Pretty pictures, the sharp photographs of a flower or a girl or a classic car, with vibrant and appealing colors, are now accessible to all. I can knock them out all day, so can you, and so can your Aunt Martha who cannot reliably hold the camera the right way around.

The isn't a bad thing, nor is it a good thing. It's just a fact. It has changed the way photography works, however. We now have micro stock web sites, selling outstanding images for pennies. Make no mistake, the work on these sites is often outstanding. These images were made, often, with expensive gear. Models were hired, hours of time spent digitally retouching. The economics are not clear to me, but it seems obvious that in many cases the photographer is operating at a substantial loss. Again, this is not a bad thing, it's just a thing. The market is flooded with people who will work for nothing, because they enjoy the process. You can't make any money playing frisbee either, and nobody complains about that.
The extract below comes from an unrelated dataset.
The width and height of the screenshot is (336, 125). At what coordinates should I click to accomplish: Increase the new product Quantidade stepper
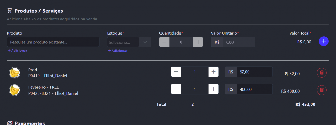(x=198, y=42)
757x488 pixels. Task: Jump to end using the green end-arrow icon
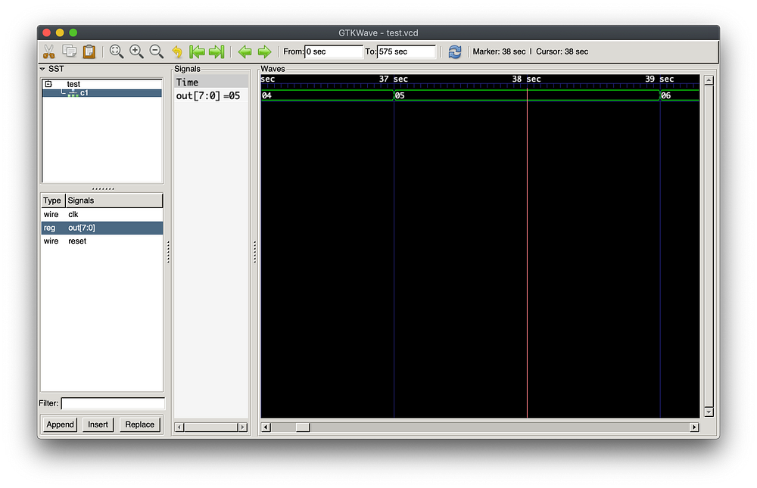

What it does mean is that photographs have lost value. Pretty pictures are free. In fact, most pictures are free. Any publicly accessible view of something interesting has been shot, go look on flickr. If you are standing in a place with a reasonable amount of foot traffic, and spot a really neat photograph, don't even bother taking it. Go home, search flickr, you will find 20 copies of the really neat image you saw.

So what still has value? Unique images retain value by their rarity. Photographs of a unique event have value: wedding photography is still a business, because the wedding is a unique event. Sports photography, likewise, as each match is a unique event. News and editorial photographs have value, documenting as they do by definition, unique events. Wet-plate processes, and similar, which produce a unique object produce an object with value thereby. You can also add value to "free" images by packaging them: a book of pretty pictures of flowers has some value because of the labor and curatorial effort you put in to it, the cost of production and materials. A print has some value, although this is decreasing.

This is not to suggest, really, that you shouldn't take whatever pictures you fancy. You should simply be aware that those images will typically have value only to you.